(EXERCISE BRIEF)
Rewrite the listing below, changing every "How do I perform" to "How can I carry out" and leaving everything else as it is.

___ INFORMATION SHOWN ___

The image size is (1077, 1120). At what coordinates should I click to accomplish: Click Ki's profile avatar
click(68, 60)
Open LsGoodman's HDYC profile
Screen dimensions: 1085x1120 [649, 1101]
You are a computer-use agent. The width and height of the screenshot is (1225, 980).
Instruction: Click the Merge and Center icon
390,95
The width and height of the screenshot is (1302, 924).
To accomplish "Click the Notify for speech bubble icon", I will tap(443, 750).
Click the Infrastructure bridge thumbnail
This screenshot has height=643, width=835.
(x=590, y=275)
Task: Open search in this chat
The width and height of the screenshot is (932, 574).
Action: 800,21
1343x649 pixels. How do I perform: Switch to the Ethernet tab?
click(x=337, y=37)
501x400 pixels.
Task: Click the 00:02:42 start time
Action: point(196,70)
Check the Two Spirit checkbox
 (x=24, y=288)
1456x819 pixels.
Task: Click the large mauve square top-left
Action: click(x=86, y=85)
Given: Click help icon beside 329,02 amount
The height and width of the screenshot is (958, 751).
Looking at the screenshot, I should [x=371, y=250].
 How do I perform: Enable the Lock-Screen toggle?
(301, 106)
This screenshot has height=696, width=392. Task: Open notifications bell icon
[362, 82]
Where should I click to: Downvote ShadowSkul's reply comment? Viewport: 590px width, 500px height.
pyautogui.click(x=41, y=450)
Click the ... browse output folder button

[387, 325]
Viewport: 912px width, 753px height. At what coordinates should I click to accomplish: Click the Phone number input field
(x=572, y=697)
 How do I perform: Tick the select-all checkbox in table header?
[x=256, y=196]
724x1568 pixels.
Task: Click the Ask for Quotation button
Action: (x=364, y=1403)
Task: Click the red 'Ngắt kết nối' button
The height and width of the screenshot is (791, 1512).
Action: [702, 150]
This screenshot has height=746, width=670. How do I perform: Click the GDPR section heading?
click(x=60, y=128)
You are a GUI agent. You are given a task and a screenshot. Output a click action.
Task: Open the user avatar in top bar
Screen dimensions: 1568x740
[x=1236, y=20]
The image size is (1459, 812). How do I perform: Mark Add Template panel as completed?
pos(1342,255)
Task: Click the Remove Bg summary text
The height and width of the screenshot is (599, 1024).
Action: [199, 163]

___

(RESPONSE)
The image size is (1077, 1120). At what coordinates should I click to accomplish: Click Ki's profile avatar
click(68, 60)
Open LsGoodman's HDYC profile
Screen dimensions: 1085x1120 [649, 1101]
You are a computer-use agent. The width and height of the screenshot is (1225, 980).
Instruction: Click the Merge and Center icon
390,95
The width and height of the screenshot is (1302, 924).
To accomplish "Click the Notify for speech bubble icon", I will tap(443, 750).
Click the Infrastructure bridge thumbnail
This screenshot has height=643, width=835.
(x=590, y=275)
Task: Open search in this chat
The width and height of the screenshot is (932, 574).
Action: 800,21
1343x649 pixels. How can I carry out: Switch to the Ethernet tab?
click(x=337, y=37)
501x400 pixels.
Task: Click the 00:02:42 start time
Action: point(196,70)
Check the Two Spirit checkbox
 (x=24, y=288)
1456x819 pixels.
Task: Click the large mauve square top-left
Action: click(x=86, y=85)
Given: Click help icon beside 329,02 amount
The height and width of the screenshot is (958, 751).
Looking at the screenshot, I should [x=371, y=250].
 How can I carry out: Enable the Lock-Screen toggle?
(301, 106)
This screenshot has height=696, width=392. Task: Open notifications bell icon
[362, 82]
Where should I click to: Downvote ShadowSkul's reply comment? Viewport: 590px width, 500px height.
pyautogui.click(x=41, y=450)
Click the ... browse output folder button

[387, 325]
Viewport: 912px width, 753px height. At what coordinates should I click to accomplish: Click the Phone number input field
(x=572, y=697)
 How can I carry out: Tick the select-all checkbox in table header?
[x=256, y=196]
724x1568 pixels.
Task: Click the Ask for Quotation button
Action: (x=364, y=1403)
Task: Click the red 'Ngắt kết nối' button
The height and width of the screenshot is (791, 1512).
Action: [702, 150]
This screenshot has height=746, width=670. How can I carry out: Click the GDPR section heading?
click(x=60, y=128)
You are a GUI agent. You are given a task and a screenshot. Output a click action.
Task: Open the user avatar in top bar
Screen dimensions: 1568x740
[x=1236, y=20]
The image size is (1459, 812). How can I carry out: Mark Add Template panel as completed?
pos(1342,255)
Task: Click the Remove Bg summary text
The height and width of the screenshot is (599, 1024).
Action: [199, 163]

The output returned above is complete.